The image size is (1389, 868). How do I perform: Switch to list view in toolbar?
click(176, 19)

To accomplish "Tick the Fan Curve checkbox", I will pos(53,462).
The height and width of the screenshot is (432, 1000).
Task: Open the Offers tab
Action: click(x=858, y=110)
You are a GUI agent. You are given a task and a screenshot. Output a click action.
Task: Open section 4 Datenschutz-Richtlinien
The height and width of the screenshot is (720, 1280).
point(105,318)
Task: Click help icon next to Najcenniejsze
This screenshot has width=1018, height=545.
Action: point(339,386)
==
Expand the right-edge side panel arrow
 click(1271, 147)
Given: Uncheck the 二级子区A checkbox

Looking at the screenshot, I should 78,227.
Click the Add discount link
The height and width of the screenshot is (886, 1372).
* * *
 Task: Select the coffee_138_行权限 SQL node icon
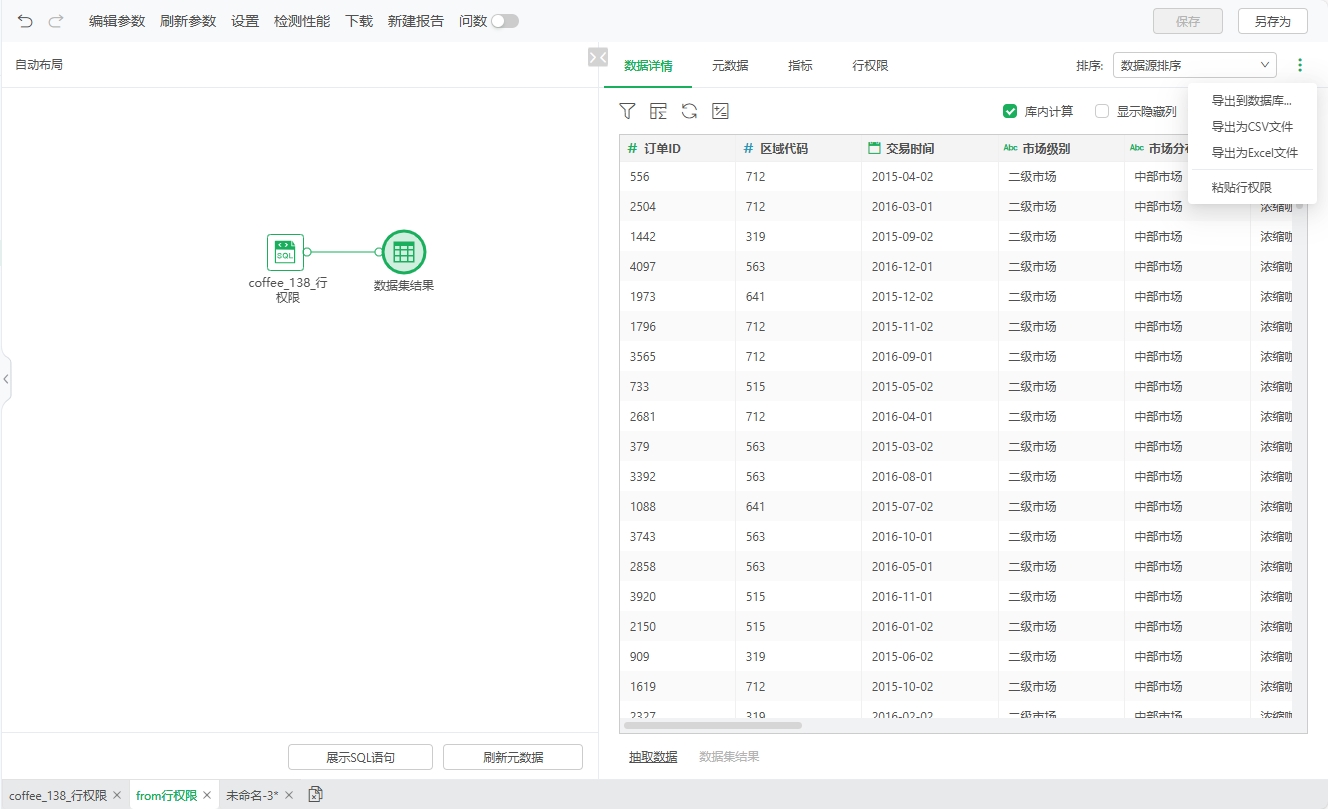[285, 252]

- **JOB**
Return, word for word, the part of the records that opens with the line containing "The image size" and closes with the line containing "Action: point(339,386)", including both of those lines.

- **SOLUTION TO THE PROBLEM**
The image size is (1389, 868). How do I perform: Switch to list view in toolbar?
click(176, 19)

To accomplish "Tick the Fan Curve checkbox", I will pos(53,462).
The height and width of the screenshot is (432, 1000).
Task: Open the Offers tab
Action: click(x=858, y=110)
You are a GUI agent. You are given a task and a screenshot. Output a click action.
Task: Open section 4 Datenschutz-Richtlinien
The height and width of the screenshot is (720, 1280).
point(105,318)
Task: Click help icon next to Najcenniejsze
This screenshot has width=1018, height=545.
Action: point(339,386)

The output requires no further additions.